Семь лет назад Устин запродал урожай на корню. Получил задаток — коровёнку купил, бабе обновки к Спасу, и все ходил любоваться на хлеб. Стеной стоял он над полем. Колосья, как рашпили золотые. Устин ходил вокруг поля, слушал, как тинькали в хлебах куропатки, клохтали тетёрки и не сердился на них. Всем хлебушка хватит. Смотри, какой уродился.
Растирая на ладони колосья и, пересчитывая зерна, повторял: «Всем нонче хлебушка хватит».
Всего полчаса хлестал град. Вместо золотой, переливающейся на солнце стены — чёрная грязь на поле и серая крупка градин по бороздам. Будто и не сеял в этом году Устин.
Тогда впервые он почувствовал в груди эту боль. Впервые осознал свою беспомощность.
И сейчас, как тогда, показалось Устину, что стал он во сто крат меньше, чем был полчаса назад. И каждый может пнуть его.
— Старшинку ко мне! Старшинку! — прохрипел Устин.
— Тут я, хозяин. — У старшинки лицо словно мелом белено.
— Иди-ка сюды. — Устин схватил его за грудки, затряс. — Где золото? Где?
Старшинка захрипел:
— Тут было. Все мы пятеро золото видели. Поболе полуфунта. Пусти, хозяин. Ежели бы я тебя обманул, так неужто остался до самого последа возле тебя. Пусти…
Извивался, хрипел старшинка в руках Устина. И ростом не ниже, и в плечах не уже, а хрипел.
— Эх-х! — размахнулся Устин, а ударить не смог.
Резкая боль в груди обессилила руку.

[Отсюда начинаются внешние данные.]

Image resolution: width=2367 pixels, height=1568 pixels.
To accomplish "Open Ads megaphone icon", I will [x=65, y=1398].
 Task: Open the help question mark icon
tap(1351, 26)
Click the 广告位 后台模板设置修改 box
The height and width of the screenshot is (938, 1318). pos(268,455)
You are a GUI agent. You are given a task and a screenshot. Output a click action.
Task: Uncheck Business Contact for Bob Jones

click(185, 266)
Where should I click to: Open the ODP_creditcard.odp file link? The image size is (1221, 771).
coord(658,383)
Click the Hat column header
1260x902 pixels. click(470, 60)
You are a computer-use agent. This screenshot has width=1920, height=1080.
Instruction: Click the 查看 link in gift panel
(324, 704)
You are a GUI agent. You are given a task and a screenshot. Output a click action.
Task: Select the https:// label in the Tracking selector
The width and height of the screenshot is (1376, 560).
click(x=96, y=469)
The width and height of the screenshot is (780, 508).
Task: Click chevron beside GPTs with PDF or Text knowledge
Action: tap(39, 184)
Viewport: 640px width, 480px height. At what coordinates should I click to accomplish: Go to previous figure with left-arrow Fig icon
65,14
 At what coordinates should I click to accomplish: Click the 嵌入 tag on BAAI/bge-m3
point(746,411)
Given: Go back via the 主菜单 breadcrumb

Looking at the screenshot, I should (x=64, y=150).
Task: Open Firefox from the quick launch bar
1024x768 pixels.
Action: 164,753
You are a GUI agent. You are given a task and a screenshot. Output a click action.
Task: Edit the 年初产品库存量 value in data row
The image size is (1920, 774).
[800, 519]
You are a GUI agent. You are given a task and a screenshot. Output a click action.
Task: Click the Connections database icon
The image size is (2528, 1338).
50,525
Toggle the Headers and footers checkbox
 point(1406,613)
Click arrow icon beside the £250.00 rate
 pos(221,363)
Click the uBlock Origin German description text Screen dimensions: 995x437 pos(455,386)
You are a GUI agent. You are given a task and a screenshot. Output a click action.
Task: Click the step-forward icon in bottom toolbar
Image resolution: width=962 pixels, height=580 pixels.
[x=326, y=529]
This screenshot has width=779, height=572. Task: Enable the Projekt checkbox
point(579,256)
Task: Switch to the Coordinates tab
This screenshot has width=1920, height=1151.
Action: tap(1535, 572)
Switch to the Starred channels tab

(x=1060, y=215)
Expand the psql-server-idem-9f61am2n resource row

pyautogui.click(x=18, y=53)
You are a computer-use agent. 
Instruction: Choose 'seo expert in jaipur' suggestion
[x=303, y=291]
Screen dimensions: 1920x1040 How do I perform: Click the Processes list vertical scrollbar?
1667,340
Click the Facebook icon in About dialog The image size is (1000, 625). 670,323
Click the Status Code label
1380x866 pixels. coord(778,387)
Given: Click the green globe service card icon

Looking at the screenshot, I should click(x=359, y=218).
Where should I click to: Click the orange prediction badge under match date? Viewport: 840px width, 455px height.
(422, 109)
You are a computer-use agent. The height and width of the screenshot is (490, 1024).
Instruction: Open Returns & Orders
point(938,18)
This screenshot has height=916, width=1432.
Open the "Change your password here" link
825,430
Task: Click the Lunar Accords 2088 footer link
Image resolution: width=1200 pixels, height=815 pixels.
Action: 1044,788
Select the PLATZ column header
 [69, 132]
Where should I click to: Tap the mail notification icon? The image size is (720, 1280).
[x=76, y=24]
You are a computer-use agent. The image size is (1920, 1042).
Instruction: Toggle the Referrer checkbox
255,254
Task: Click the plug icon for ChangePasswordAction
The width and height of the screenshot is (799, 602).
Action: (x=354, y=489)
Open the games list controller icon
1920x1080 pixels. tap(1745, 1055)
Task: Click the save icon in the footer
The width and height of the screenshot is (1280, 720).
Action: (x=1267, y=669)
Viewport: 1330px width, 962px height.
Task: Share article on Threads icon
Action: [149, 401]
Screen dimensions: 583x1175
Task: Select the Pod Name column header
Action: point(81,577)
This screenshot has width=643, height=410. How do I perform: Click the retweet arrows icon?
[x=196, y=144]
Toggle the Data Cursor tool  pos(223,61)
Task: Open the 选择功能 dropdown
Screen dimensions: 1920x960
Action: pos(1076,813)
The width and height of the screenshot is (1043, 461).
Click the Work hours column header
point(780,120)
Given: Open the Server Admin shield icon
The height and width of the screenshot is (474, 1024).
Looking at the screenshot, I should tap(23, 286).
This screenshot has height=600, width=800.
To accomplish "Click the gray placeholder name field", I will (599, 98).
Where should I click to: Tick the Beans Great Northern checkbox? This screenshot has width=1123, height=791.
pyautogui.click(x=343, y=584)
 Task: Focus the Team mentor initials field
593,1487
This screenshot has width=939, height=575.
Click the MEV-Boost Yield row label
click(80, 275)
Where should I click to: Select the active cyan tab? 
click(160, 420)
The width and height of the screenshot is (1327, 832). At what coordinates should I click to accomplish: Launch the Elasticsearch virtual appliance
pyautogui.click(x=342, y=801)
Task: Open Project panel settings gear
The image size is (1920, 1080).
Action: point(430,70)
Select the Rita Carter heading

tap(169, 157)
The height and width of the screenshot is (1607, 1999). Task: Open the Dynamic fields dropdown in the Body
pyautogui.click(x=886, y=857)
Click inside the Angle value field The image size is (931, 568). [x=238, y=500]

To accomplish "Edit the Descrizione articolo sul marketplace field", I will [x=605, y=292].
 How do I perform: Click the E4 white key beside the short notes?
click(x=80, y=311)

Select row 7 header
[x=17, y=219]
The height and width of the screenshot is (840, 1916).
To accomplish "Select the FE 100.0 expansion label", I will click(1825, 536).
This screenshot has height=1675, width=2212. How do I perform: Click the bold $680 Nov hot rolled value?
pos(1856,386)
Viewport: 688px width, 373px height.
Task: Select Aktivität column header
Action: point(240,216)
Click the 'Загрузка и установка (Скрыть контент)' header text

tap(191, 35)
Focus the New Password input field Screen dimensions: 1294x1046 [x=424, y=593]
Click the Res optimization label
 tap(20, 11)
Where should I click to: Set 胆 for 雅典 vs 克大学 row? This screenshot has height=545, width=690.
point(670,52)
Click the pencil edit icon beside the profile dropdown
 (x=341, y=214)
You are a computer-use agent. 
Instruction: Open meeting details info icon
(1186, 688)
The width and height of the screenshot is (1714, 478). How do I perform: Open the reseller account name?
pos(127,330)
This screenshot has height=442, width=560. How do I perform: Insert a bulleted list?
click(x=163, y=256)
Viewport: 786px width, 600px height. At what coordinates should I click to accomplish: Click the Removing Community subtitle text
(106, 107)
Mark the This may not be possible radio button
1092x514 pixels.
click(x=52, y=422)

Устин отпустил старшинку, заскреб пальцами грудь, словно хотел разорвать её и выпустить боль наружу.
— Смерть, однако, пришла. Силушки нет, — застонал он. — Захотелось уйти куда-нибудь от людей, забиться в чащу.
Симеон подхватил отца под локоть.
— Тять! Тебе ровно не по себе стало?
— Пусти-и. — Распрямился Устин и сказал громко, как мог — Ну, што рты разинули? Сёмша, завтра закладывай новую шахту. Мало одной — закладывай две.
— Где закладывать шахты? Я четыре контрольных шурфа прошёл рядом с богатыми шурфами господина Ваницкого. Нигде ни одной золотинки, — сказал инженер.